**Task goal**
Restate word for word the lines from the one bearing "Click legend entry for module 1" through the end of the entries below, and leave every picture out.

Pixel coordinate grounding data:
■ ■ ■

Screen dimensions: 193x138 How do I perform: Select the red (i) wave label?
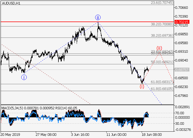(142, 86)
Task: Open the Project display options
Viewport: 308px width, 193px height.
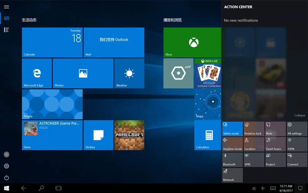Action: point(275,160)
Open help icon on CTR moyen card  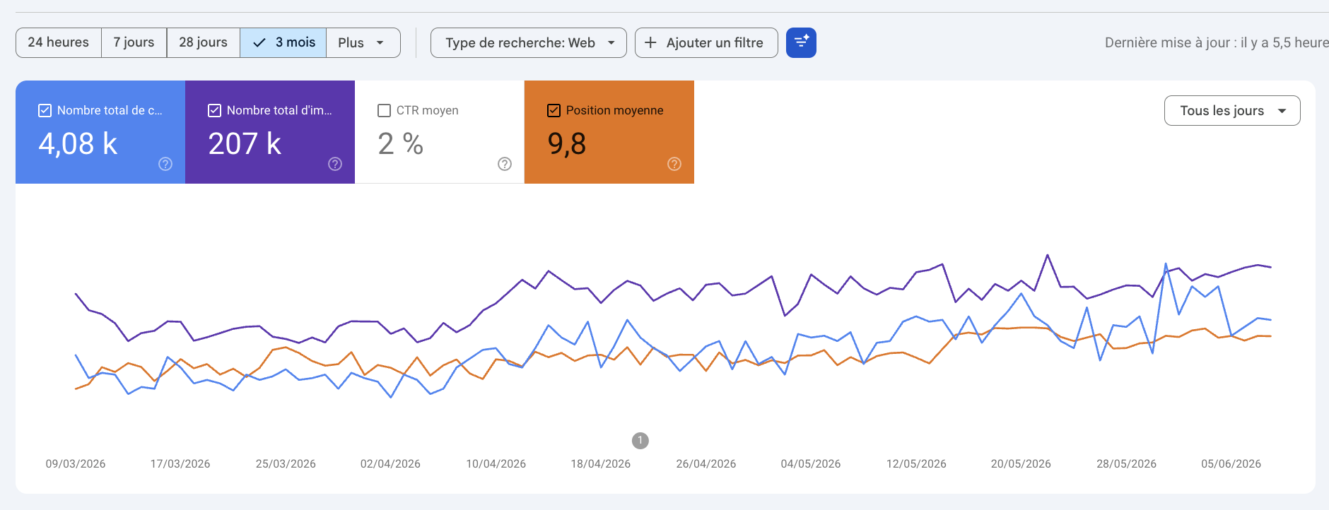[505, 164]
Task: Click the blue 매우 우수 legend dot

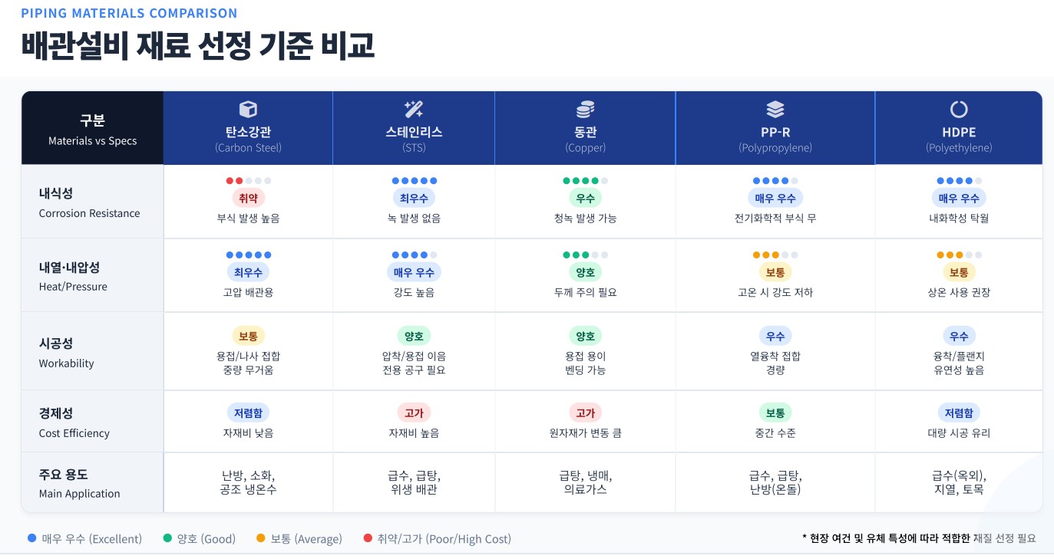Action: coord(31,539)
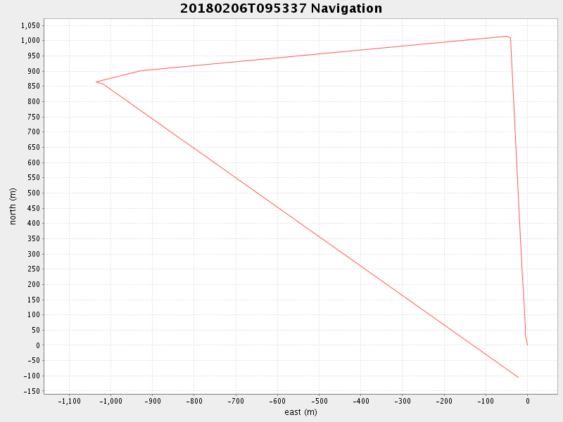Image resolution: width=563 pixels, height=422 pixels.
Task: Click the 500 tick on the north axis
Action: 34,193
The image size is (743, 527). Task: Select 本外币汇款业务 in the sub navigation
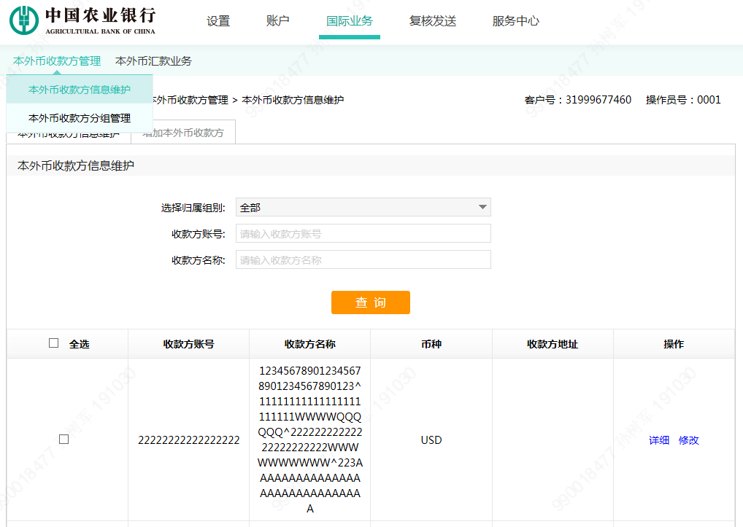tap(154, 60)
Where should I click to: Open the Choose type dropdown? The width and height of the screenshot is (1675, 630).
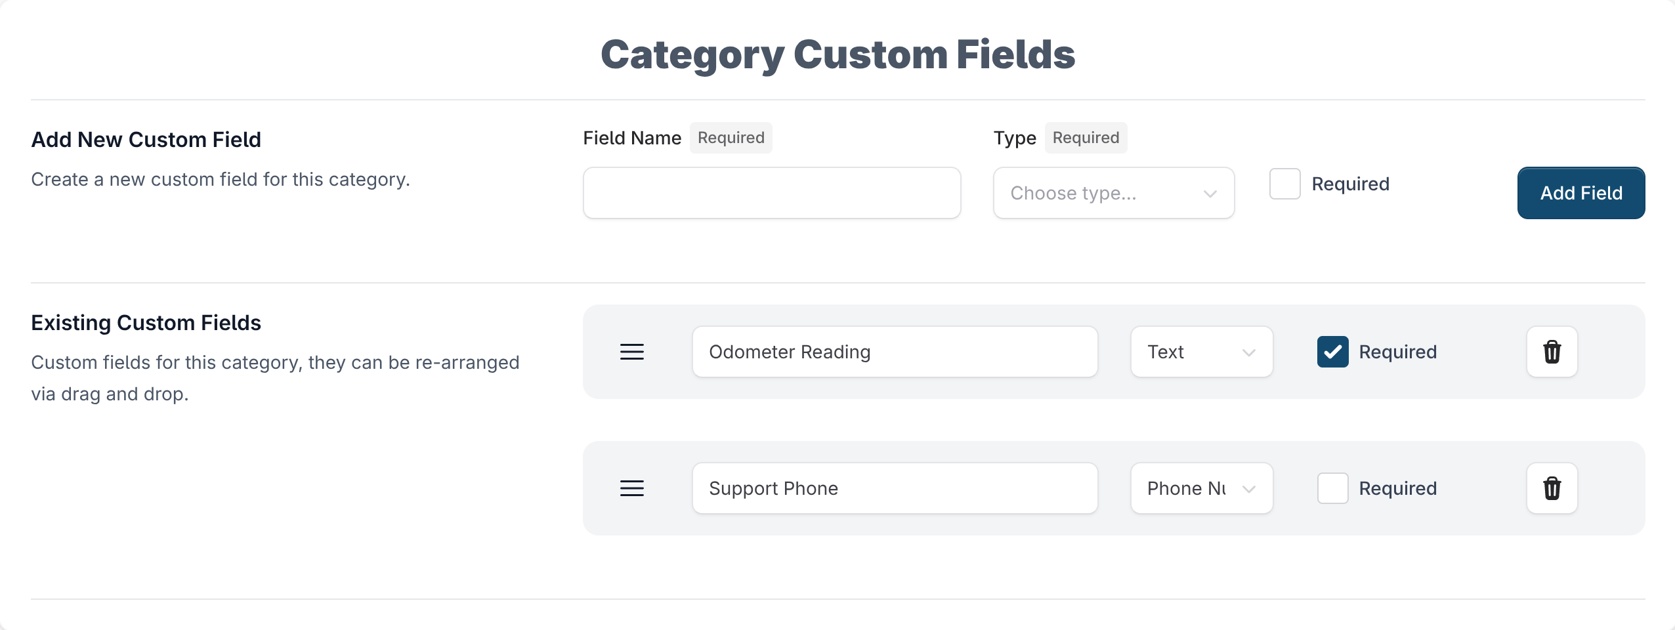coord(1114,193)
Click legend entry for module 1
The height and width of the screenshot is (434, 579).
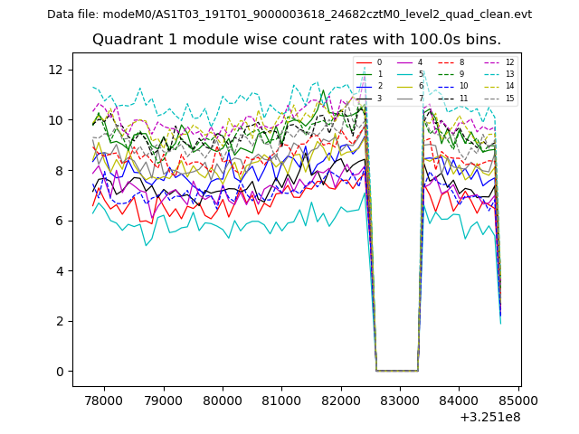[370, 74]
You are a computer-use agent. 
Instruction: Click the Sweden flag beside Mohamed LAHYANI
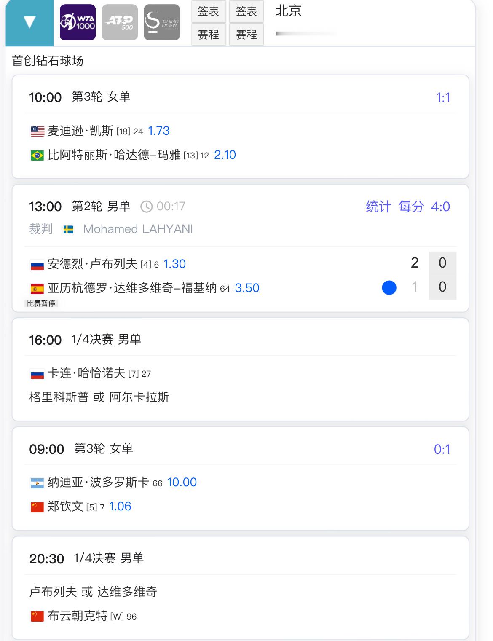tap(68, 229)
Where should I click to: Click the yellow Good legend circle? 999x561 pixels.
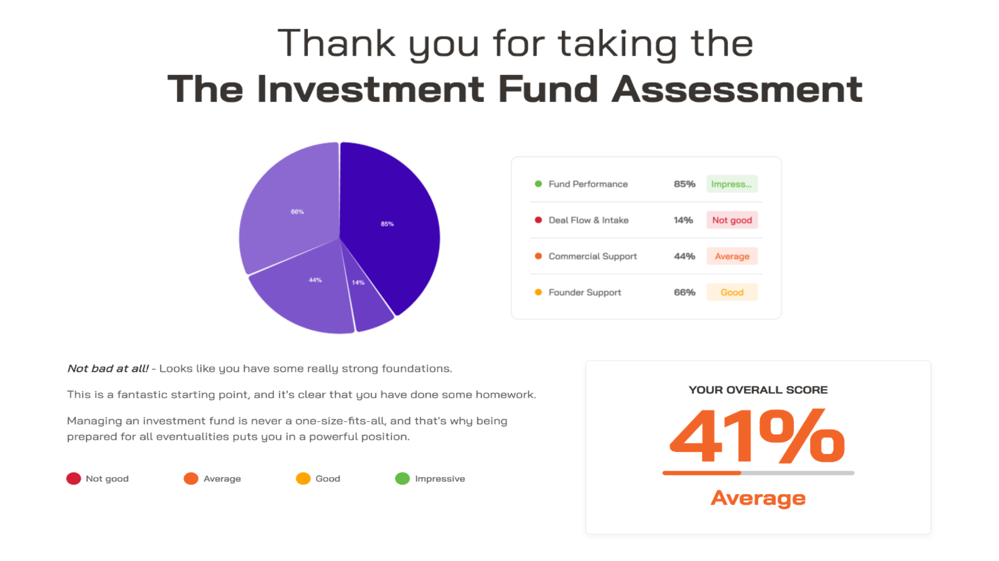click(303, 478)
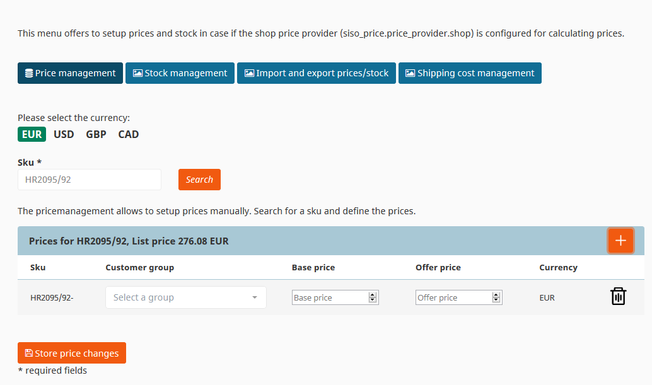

■ ■ ■

**Solution for this exercise**
Click legend entry for module 1
The height and width of the screenshot is (434, 579).
[370, 74]
You are a computer-use agent. 
Instruction: Click the Sweden flag beside Mohamed LAHYANI
tap(68, 229)
Where should I click to: Click the yellow Good legend circle? 999x561 pixels.
click(303, 478)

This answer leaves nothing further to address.